I think I might call the color ones that.  Generic Greeting cards as opposed tot he smaller black and white note cards.  Office depot charges about a buck for the color full page card.  A little trimming of the edges with a paper cutter and it fits a large greeting card envelope quite well.

The air brush realy just kind of defines the edges and gives it a little fantasy coloring if I wanted to switch it out.  If you keep it light you can even get a kind of pastel effect.


----------



## lasershot (May 2, 2007)

I like! It looks like a drawing...


----------



## terri (May 2, 2007)

Looks great! Dude! Totally photoshopped! :sun:









.....kidding, please don't hurt me. I actually love it and the technique!


----------



## mysteryscribe (May 2, 2007)

bite your tongue... 

I don't own photoshop... actually I do have the cd around somewhere, but not on MY computer. This is just a simple airbrush. Nothing high tech about it. I could have done the same thing with an airbrush on the print.

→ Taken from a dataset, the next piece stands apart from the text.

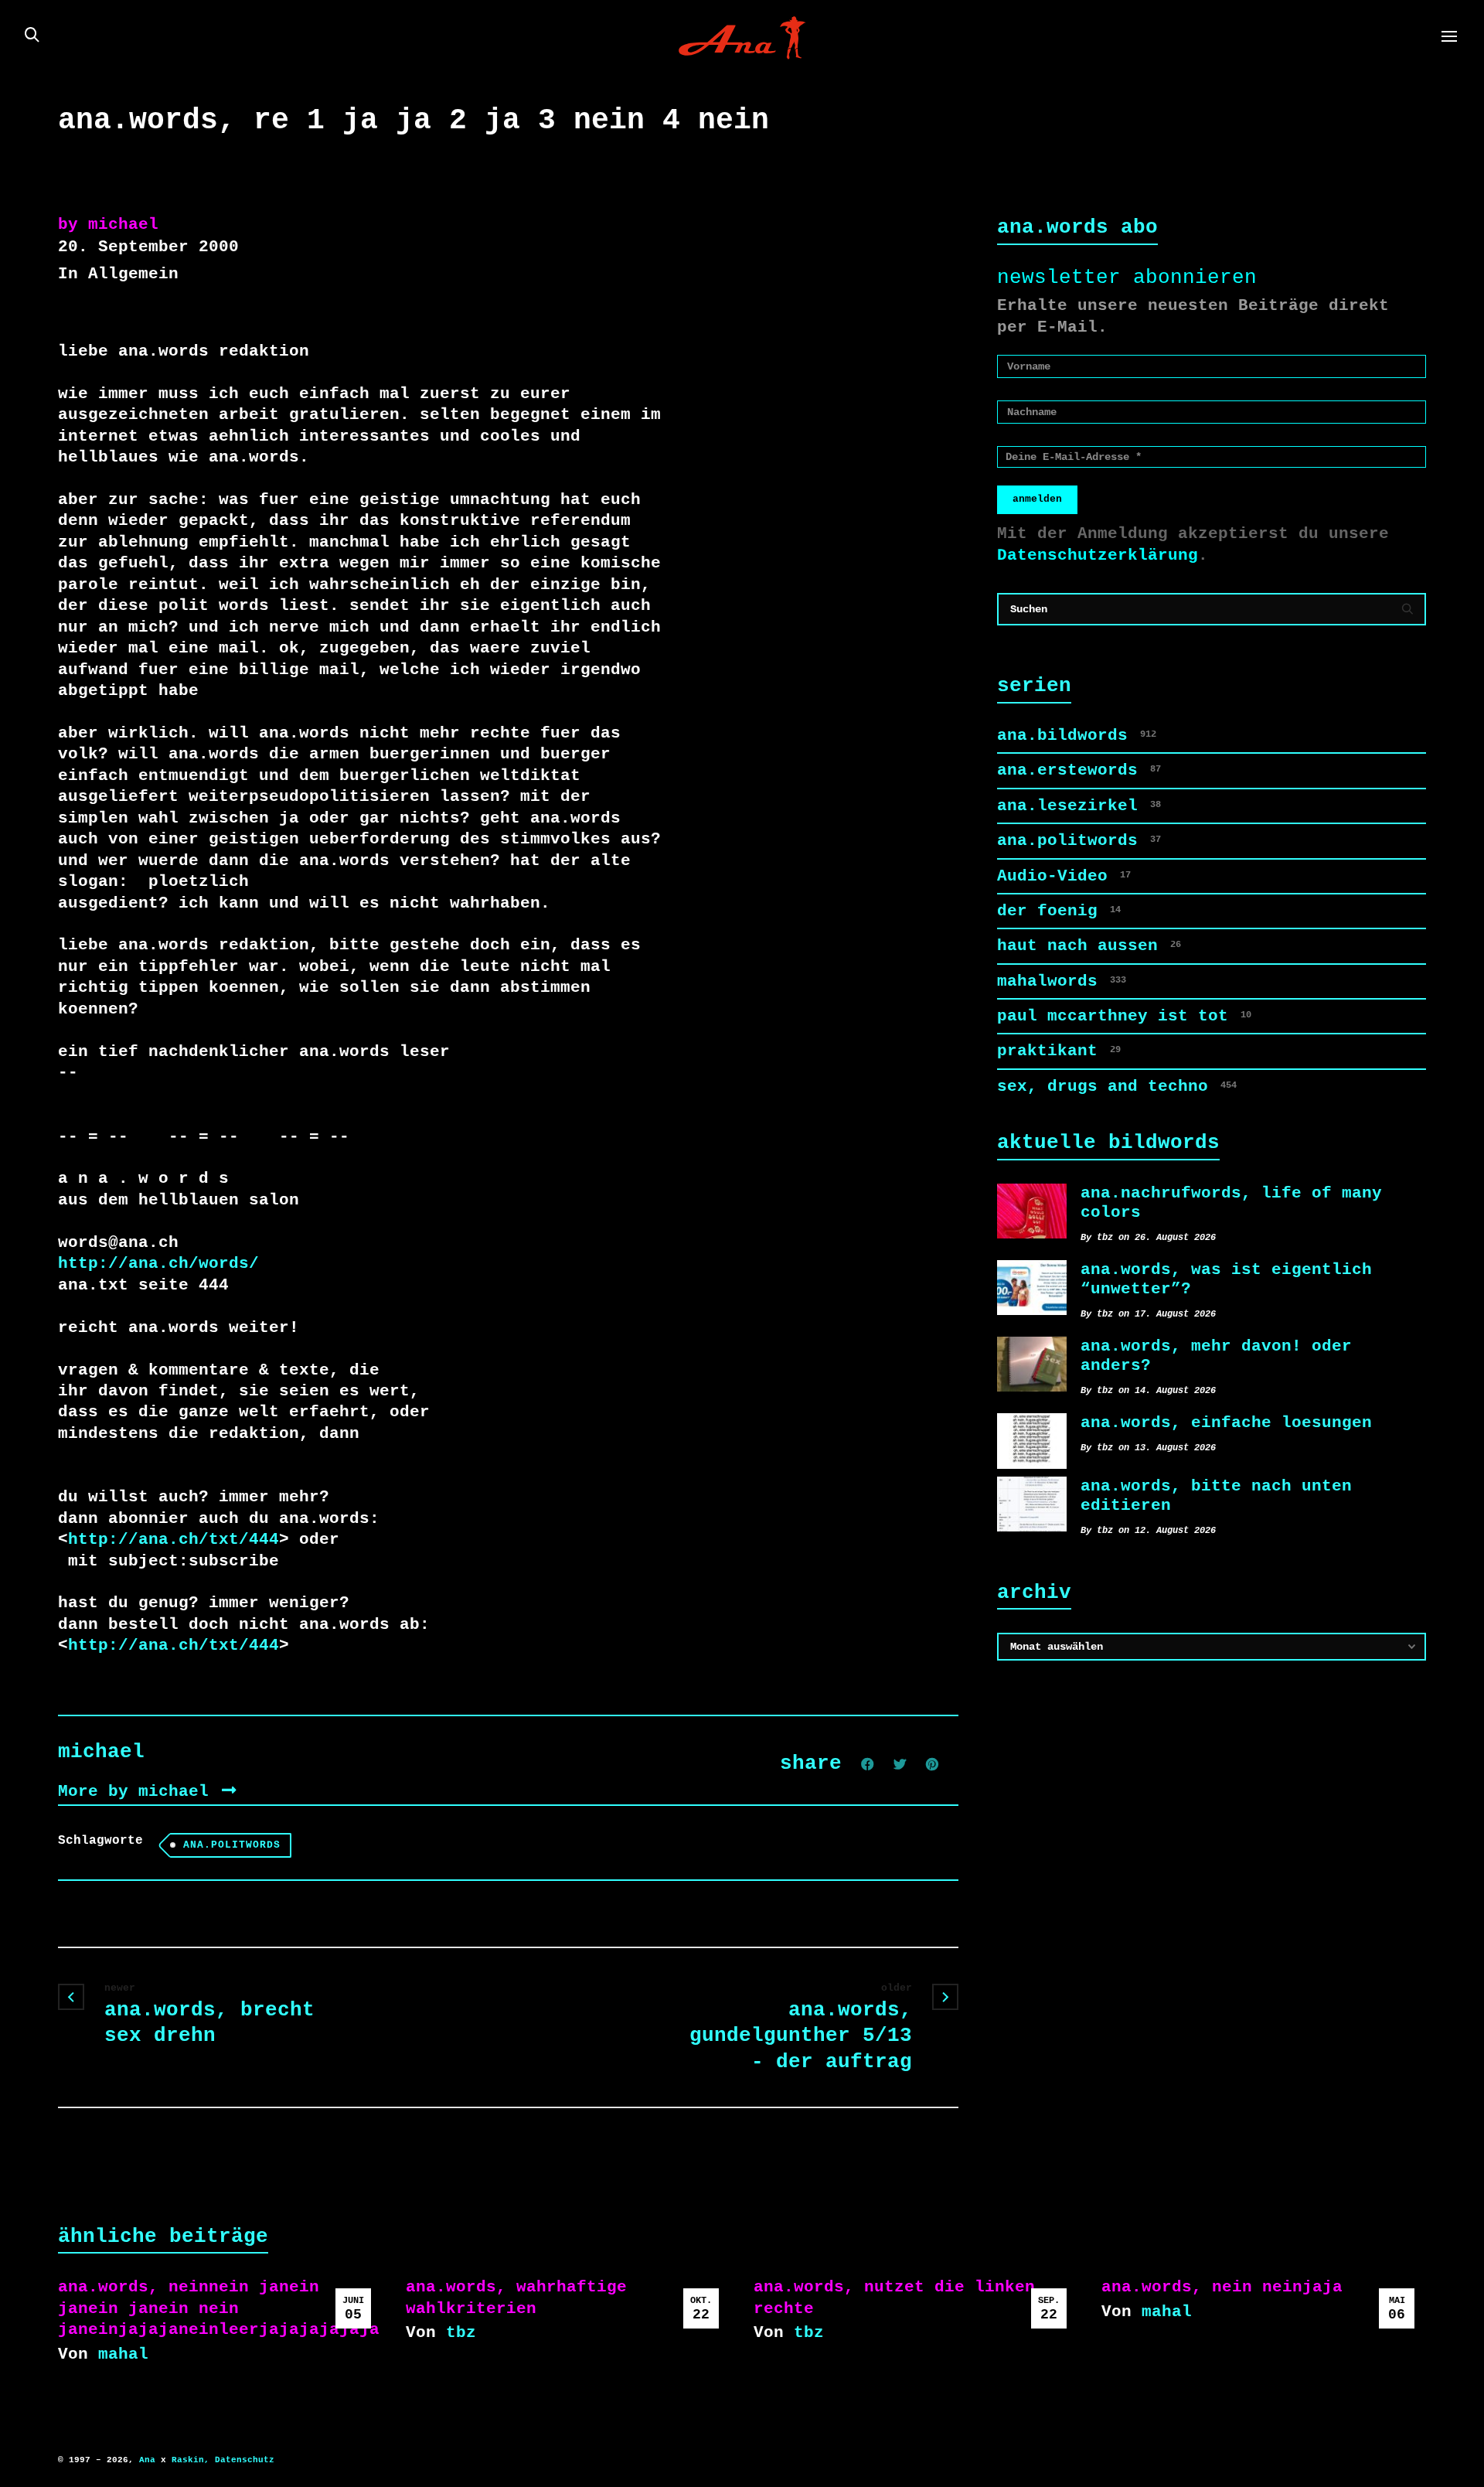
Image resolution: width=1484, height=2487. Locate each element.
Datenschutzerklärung (1097, 555)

Art is in the mind of the Artist not the tool in his hand. Isn't that what we always say about cameras.


----------



## terri (May 2, 2007)

mysteryscribe said:


> bite your tongue...
> 
> I don't own photoshop... actually I do have the cd around somewhere, but not on MY computer. This is just a simple airbrush. Nothing high tech about it. I could have done the same thing with an airbrush on the print.
> 
> Art is in the mind of the Artist not the tool in his hand. Isn't that what we always say about cameras.


 You must have missed the small print in my post. I would never insult you like that, Sir Charles!


----------



## mysteryscribe (May 2, 2007)

There is fine print..... to people my age that looks like a border of sqiggly lines.​


----------